▶ **ASSIGNMENT**: Give the count of lines in the records below that contain "computer", and say nothing more.

▶ **RECORDED DATA**:
+++++

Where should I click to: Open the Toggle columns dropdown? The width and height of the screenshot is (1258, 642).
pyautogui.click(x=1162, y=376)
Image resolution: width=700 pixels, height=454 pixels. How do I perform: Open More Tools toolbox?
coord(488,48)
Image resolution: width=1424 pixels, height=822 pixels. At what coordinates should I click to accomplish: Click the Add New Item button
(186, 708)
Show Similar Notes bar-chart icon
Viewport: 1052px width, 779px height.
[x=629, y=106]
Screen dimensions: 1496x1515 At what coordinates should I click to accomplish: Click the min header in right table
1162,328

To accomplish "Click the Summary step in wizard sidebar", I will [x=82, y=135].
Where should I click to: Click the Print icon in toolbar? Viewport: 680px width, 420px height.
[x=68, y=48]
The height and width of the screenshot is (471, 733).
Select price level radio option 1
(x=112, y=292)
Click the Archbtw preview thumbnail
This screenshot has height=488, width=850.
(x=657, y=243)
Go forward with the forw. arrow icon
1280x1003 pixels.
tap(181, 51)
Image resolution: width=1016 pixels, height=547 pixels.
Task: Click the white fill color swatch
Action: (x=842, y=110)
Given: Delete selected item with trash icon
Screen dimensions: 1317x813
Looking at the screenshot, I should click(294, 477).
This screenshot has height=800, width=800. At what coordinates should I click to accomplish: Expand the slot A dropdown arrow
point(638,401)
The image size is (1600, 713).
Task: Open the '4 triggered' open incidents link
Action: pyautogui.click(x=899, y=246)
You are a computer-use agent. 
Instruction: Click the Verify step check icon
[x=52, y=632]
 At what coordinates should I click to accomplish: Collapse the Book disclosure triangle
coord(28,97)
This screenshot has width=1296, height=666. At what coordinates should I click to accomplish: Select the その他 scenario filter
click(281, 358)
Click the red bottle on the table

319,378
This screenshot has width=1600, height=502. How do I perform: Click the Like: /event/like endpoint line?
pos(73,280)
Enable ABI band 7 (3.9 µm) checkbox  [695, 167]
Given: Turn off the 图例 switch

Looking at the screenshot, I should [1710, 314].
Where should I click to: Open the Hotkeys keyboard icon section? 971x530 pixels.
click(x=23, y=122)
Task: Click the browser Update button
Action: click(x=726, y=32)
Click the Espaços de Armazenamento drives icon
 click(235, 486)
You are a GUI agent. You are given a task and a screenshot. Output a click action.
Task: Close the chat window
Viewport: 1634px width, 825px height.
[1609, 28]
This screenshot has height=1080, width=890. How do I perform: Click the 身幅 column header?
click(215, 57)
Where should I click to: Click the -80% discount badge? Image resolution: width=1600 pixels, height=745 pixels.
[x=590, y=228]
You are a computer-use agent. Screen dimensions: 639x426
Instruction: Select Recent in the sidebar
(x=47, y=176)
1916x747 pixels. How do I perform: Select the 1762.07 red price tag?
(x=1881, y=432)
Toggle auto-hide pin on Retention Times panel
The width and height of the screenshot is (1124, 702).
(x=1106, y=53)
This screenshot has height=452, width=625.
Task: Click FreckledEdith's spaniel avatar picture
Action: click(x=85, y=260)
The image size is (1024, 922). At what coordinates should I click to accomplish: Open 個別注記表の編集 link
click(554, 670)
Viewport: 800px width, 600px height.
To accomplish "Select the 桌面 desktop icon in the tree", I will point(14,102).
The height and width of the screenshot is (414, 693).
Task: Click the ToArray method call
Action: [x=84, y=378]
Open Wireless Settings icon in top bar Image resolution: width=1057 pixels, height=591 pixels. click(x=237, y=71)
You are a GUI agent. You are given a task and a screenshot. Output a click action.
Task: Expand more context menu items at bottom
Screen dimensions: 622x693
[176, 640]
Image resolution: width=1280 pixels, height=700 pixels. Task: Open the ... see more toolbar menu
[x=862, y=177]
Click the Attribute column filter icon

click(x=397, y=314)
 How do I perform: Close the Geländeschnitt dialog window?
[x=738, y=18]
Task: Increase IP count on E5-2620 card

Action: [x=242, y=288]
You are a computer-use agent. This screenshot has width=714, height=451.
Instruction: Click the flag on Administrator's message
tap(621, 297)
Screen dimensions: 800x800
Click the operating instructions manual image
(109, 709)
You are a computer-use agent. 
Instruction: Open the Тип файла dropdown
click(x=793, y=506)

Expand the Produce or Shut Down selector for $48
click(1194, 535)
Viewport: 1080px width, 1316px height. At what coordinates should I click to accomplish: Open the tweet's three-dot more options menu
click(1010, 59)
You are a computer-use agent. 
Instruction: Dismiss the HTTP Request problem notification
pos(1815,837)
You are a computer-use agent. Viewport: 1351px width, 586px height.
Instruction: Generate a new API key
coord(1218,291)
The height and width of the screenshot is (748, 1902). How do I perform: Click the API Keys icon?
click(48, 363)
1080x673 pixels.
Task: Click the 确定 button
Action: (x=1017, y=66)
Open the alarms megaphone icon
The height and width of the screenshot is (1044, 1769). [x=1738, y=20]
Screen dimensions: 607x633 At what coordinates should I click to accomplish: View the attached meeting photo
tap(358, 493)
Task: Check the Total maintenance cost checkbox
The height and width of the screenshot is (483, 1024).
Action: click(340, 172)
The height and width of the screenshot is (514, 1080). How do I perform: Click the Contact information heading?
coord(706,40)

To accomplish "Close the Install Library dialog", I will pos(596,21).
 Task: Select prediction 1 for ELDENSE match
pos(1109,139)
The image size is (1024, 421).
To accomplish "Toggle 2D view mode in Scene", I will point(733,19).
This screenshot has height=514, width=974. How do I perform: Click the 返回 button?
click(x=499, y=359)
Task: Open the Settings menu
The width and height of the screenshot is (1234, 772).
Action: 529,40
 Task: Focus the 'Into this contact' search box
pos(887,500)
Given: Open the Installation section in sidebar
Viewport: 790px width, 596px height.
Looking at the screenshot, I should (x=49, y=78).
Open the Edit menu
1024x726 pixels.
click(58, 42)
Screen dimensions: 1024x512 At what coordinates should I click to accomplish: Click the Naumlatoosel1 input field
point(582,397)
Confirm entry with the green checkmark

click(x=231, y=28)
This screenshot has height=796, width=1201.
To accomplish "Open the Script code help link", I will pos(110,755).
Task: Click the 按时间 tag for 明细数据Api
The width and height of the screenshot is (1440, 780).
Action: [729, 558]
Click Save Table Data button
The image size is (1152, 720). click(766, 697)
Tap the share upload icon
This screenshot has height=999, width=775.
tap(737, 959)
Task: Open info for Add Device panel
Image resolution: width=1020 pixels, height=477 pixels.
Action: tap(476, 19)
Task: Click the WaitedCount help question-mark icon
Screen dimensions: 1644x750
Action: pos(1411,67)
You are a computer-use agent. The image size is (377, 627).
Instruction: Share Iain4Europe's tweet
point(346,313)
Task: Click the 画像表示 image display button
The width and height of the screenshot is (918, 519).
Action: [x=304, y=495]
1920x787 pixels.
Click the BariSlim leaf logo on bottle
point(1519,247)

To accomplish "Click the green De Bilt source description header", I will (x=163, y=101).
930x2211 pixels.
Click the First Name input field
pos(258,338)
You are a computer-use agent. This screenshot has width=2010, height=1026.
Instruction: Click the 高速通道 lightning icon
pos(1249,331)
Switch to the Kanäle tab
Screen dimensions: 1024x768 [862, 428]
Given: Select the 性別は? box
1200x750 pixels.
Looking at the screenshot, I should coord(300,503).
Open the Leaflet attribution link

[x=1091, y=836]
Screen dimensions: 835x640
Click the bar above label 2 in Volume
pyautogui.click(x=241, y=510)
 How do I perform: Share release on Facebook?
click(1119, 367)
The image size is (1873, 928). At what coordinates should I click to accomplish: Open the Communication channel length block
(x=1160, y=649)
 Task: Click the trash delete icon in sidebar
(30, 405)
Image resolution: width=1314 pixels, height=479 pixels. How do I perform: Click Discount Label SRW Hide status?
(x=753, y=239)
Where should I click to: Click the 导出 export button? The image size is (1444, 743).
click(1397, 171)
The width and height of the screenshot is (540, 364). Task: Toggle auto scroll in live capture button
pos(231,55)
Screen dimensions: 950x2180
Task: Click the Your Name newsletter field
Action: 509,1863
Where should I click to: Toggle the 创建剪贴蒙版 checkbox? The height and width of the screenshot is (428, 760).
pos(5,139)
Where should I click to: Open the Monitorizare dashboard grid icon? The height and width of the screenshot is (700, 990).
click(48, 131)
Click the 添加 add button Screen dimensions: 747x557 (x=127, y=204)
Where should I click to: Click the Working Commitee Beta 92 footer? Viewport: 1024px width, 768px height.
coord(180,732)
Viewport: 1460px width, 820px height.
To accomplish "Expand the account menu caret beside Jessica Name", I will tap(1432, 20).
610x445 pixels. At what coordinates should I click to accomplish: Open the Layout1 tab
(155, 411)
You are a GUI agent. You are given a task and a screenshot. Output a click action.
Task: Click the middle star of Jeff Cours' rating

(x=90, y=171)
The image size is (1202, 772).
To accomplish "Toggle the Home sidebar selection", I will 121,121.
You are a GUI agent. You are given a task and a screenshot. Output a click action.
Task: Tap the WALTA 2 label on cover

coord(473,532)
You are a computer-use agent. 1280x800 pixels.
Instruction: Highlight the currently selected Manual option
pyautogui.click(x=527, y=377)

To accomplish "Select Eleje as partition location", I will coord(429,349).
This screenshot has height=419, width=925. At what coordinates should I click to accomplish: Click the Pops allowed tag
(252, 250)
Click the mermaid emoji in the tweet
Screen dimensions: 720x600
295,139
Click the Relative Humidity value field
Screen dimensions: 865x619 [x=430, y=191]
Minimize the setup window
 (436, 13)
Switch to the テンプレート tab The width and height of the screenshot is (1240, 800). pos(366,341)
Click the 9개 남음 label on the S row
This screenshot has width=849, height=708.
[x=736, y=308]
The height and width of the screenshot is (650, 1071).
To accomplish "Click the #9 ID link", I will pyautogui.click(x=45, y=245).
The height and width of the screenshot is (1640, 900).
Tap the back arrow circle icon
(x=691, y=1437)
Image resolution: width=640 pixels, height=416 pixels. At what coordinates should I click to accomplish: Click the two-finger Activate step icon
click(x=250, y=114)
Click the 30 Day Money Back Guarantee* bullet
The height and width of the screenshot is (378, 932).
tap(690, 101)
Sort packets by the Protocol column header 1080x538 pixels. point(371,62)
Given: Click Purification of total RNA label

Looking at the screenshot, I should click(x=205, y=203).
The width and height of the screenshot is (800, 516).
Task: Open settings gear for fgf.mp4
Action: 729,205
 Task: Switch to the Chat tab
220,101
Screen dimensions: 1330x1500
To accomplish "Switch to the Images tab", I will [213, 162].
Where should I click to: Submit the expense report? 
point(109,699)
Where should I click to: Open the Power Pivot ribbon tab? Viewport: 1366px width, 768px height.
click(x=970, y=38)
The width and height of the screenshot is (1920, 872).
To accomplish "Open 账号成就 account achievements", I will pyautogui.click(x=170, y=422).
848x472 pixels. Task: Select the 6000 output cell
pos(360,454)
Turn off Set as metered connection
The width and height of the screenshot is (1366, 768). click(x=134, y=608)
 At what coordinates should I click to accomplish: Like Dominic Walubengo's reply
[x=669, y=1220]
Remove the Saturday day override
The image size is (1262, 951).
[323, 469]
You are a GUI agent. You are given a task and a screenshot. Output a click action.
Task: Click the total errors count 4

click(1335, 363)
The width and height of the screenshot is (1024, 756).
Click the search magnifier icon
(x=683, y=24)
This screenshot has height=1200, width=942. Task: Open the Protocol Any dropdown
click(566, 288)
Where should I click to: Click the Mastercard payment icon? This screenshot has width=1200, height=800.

+++++

▶ **TASK OUTPUT**: 9